Organizing is ALWAYS a great mind cleanser. Things about my house were in such disarray over the past few months that it felt good to get organized. So I sort through stacks of mail, sorted through overlooked business cards, cleaned up the paper lying around the tops of my office desk, organized and cleaned up space on the disk drives of my workstation and laptop (recycling a red barred 8 gigs into a blue barred 28 gigs-- completely wiping out the overruled 15 gigs of free space rule). Gone with the garbage! Argh! I tossed away and filed paperwork, properly updated my invoices and tracked my the speeds of workflow from scribbles to .doc. I was taught to at least always "try" to keep track of how long everything takes me while working. Just so that I'm self aware. It is indeed a good habit to get into when you're trying to speed up and it's an easy task, but for some reason, at the very end of the day it is an annoyance. So, I do the best I can and always try to incorporate it into my invoices so that it soon becomes a priority versus a practice...

It felt good to get organized. And it was a long time coming with the past few months.

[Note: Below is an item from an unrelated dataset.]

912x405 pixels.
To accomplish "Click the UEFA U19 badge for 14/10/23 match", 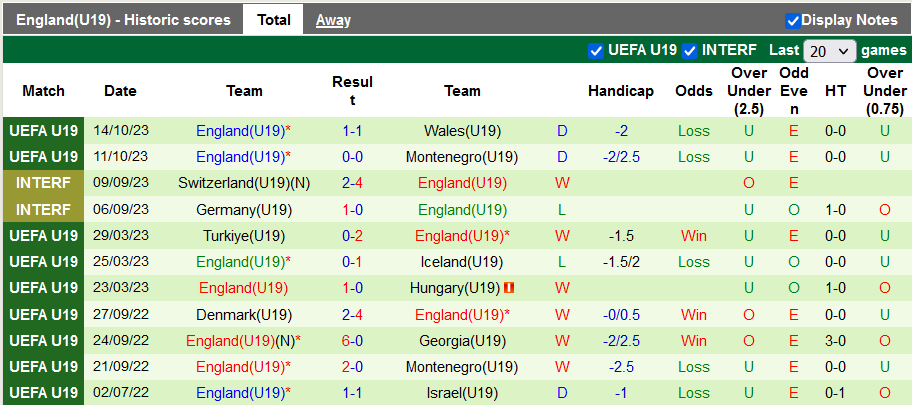I will (43, 131).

I also dabbled back into some traditional skills. Picking up a pencil and laying it to a piece of paper had been another huge area that has been suffering for a while now. I have been itching to draw again. To really draw-- like I used to-- outside of my sketches and anatomy studies. So I took an attempt at drawing a portrait, or what I consider more to be my interpretation of a girl named Zoe.

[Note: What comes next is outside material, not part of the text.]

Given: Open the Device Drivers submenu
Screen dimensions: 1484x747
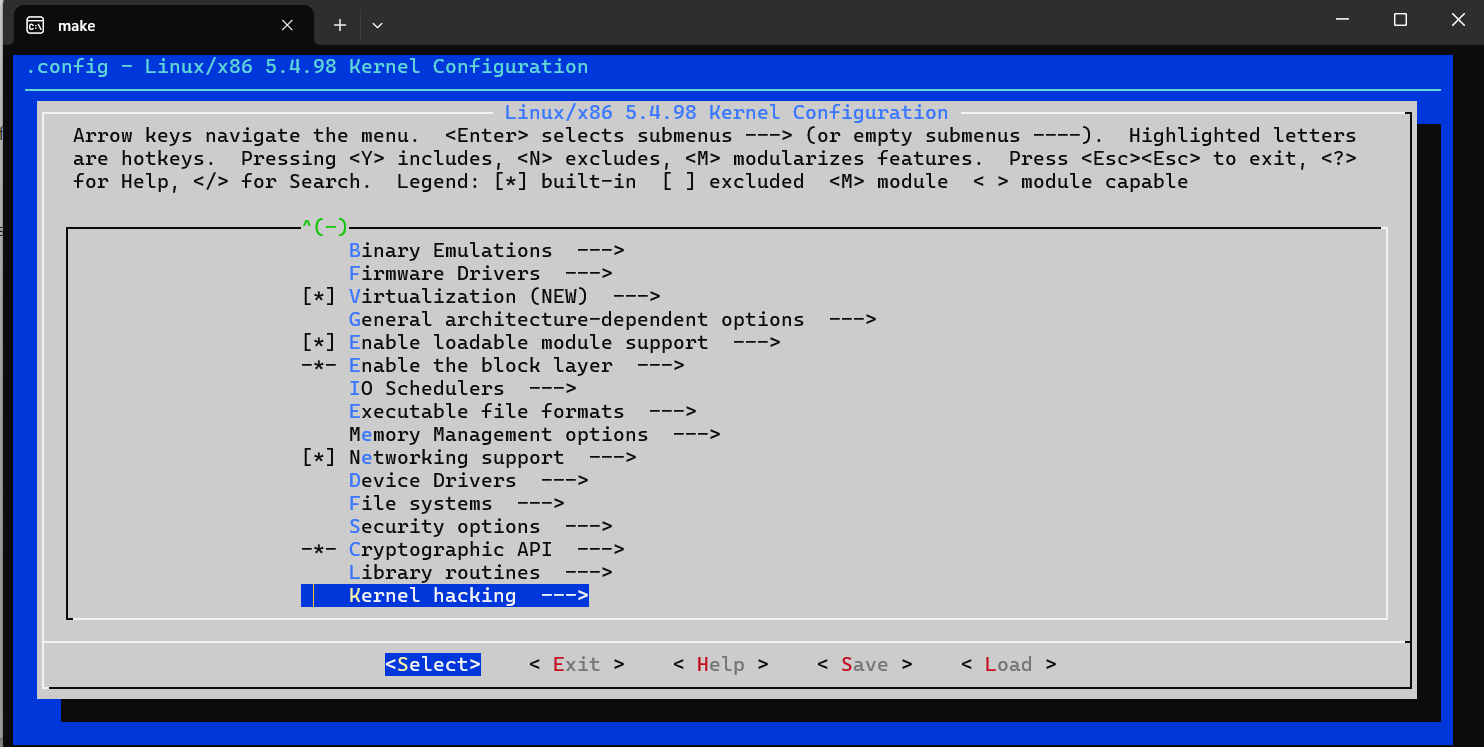Looking at the screenshot, I should [x=432, y=480].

As I had written, on my Facebook "Portraits: Never been a forte, but always good for refreshing the training of the eye... It's been a while... Next time I will go back to the grid, I think, though. Can't lose with that method!"

I mean it. It was a last minute piece and although it had taken a couple hours of my time-- I still find that the grid method that I was taught when I was a young student at my local library always worked like a charm! I had taken portrait classes in charcoal and pencil and we were taught to use that method religiously. I will definitely seek to use this method should I venture into another portrait. The best part about this method its that it breaks down the image into mathematically accurate components that can easily determine how the subjects of the image are laid out. The proportions of the subjects are easily deciphered as well with smaller areas of positive and negative space....

Yup, artsy-fartsy talk in all its glory. ;)

Anyways, It is a popular method that I'm sure most are aware, but here is link or two that kind of explains the approach:

GRID METHOD ONE
GRID METHOD TWO

This approach can also be used for a number of different avant garde experiments when you really start to think about it by "box" components instead of as a whole image. For instance, check out some of the works of Chuck Close.

Lastly, I attended an event in the New York City hosted by Oceana Digital for The Foundry, a software development company, in which they demoed Nuke a popular composting program and one of their newer hatching, Maridadi, both strong forces within the Visual Effects industry.

The event seemed to be a success, bringing a large volume of both followers and professionals alike, and offering a pleasant combination of fun mixed with earful of inspiring and useful techniques for navigating through their software.

I left with a small buzz and large ever-growing interest in Mari-- a program which I learned of back in issue 129 of 3D World, where they first discussed that Weta Digital, who initially developed the software as proprietary for use in Lord of the Rings (I believe) and the onto King Kong, and finally onto Avatar. As soon as I read the article, I was asking around about it and flaunting some trivial FYI knowledge-- such as Maridadi is swahili for "beautiful" -- Dumb facts like that in which I get accused of being a brown-noser, but I've always been keen on absorbing the weirder, less significant details. Mari is now being released for usage of companies outside of Weta Digital is now plays a large role in high resolution textures and look development, the latter, which I have always been fond of as a possible career option in relation to its close partnership with previsulization. I would imagine, however, a program that closes in this level of detail such a Mari (Mudbox and Zbrush and Vue, as well) is probably more commonly used while in Post-production.

I will comment more on its features in my next post. But this particular post is a glimpse of how I spent my week. Inspired for more still-- and wishing what we all wish for sometimes: If only vacations could last forever because last week was a really great and memorable week.